* What you have to do *
Retype, exactly as they stand, the lines from the start of the data to the line that contains "Task: Open the Côte d'Ivoire page name link", both ends included. Leave the pictures out.

* Given entries *
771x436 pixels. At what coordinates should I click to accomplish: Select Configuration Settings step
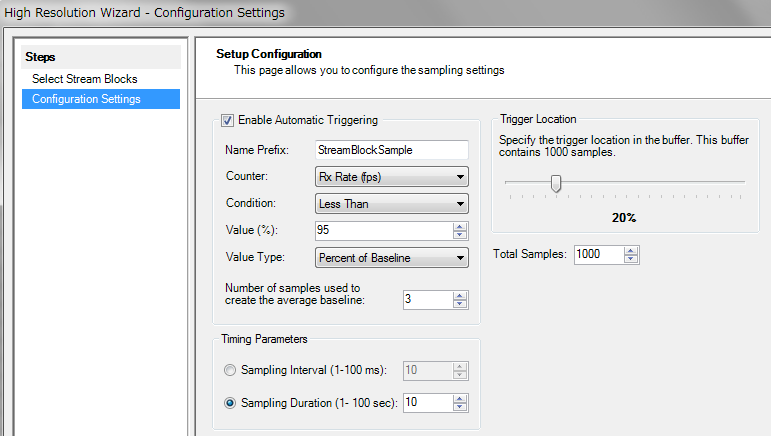click(x=101, y=99)
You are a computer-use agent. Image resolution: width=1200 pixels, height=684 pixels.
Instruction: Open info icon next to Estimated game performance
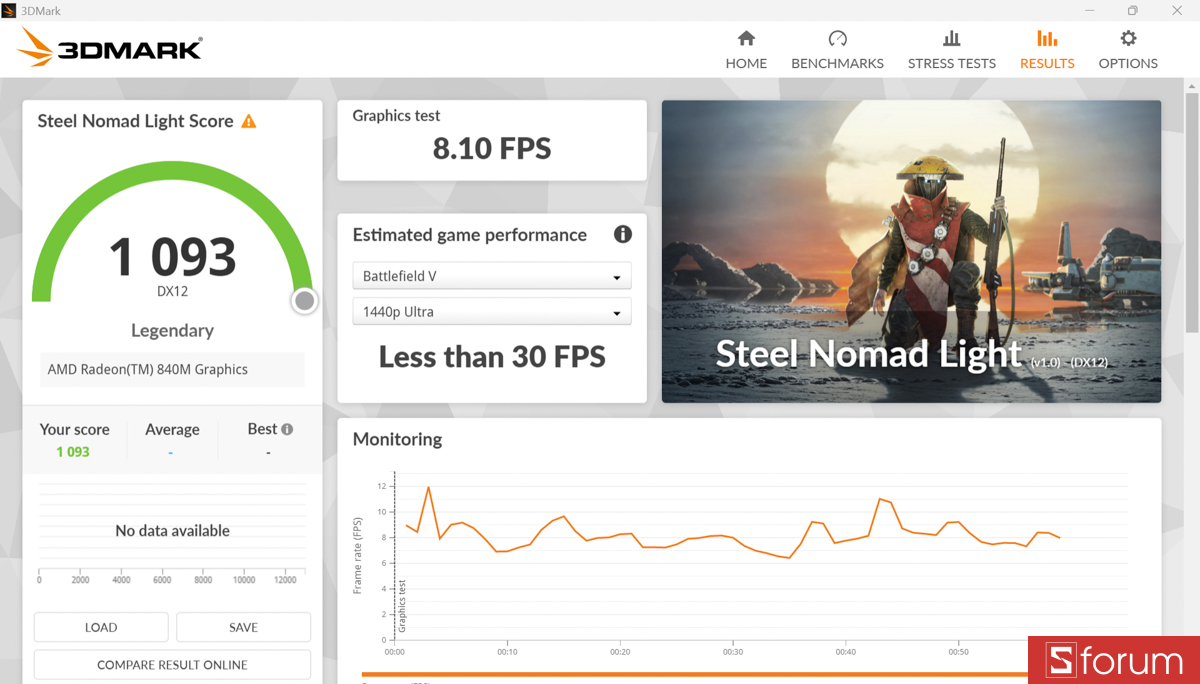click(622, 234)
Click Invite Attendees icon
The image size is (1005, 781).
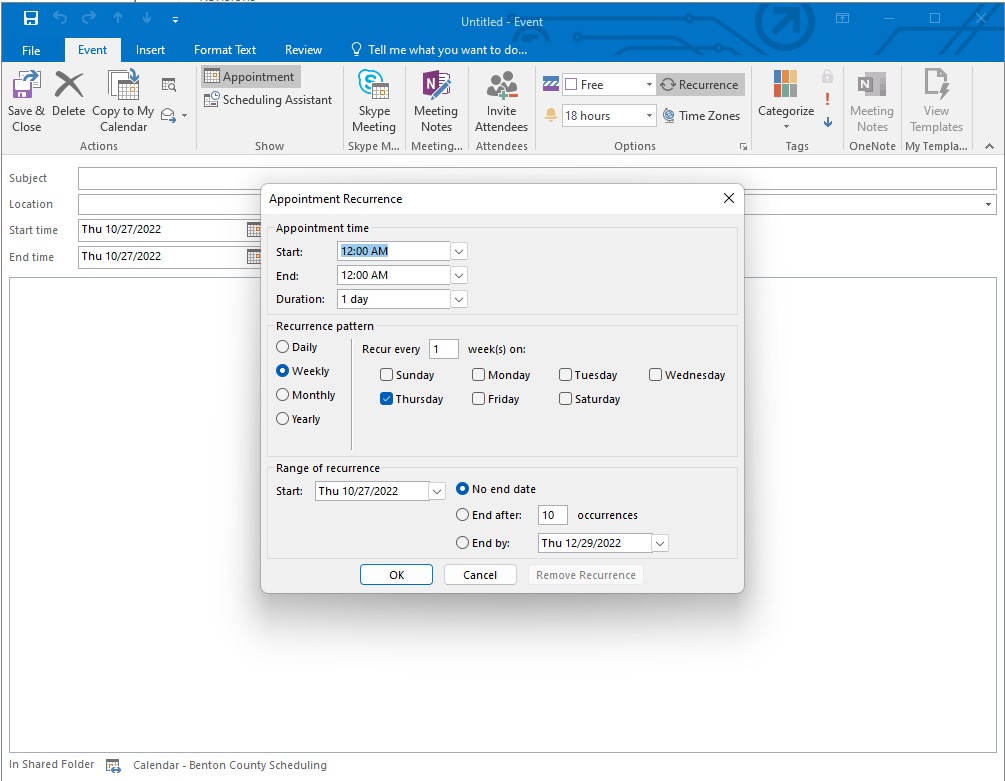click(x=501, y=86)
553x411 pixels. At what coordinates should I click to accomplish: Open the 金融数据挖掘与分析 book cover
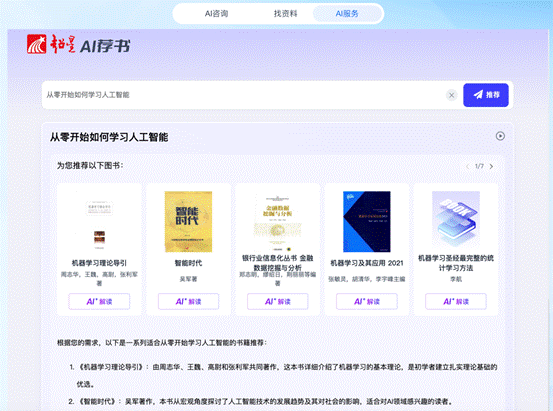coord(278,222)
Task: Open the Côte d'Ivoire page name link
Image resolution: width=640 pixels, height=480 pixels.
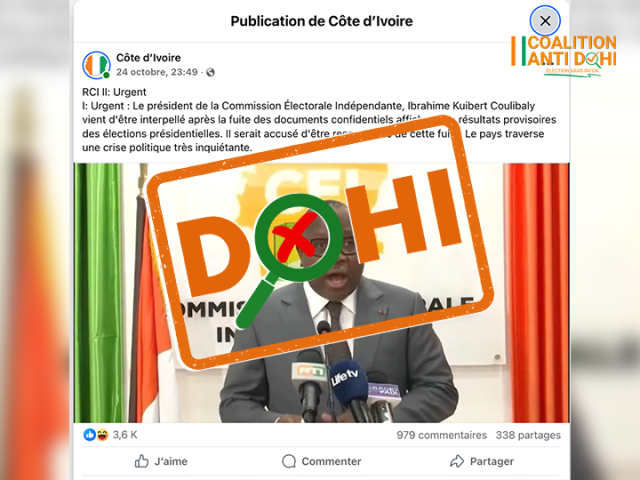Action: [148, 58]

* Answer space *
771x436 pixels. At what coordinates should I click to accomplish: Select Configuration Settings step
click(x=101, y=99)
You are a computer-use agent. Image resolution: width=1200 pixels, height=684 pixels.
Instruction: Open info icon next to Estimated game performance
click(622, 234)
Click Invite Attendees icon
The image size is (1005, 781).
click(x=501, y=86)
553x411 pixels. At what coordinates should I click to accomplish: Open the 金融数据挖掘与分析 book cover
coord(278,222)
Task: Open the Côte d'Ivoire page name link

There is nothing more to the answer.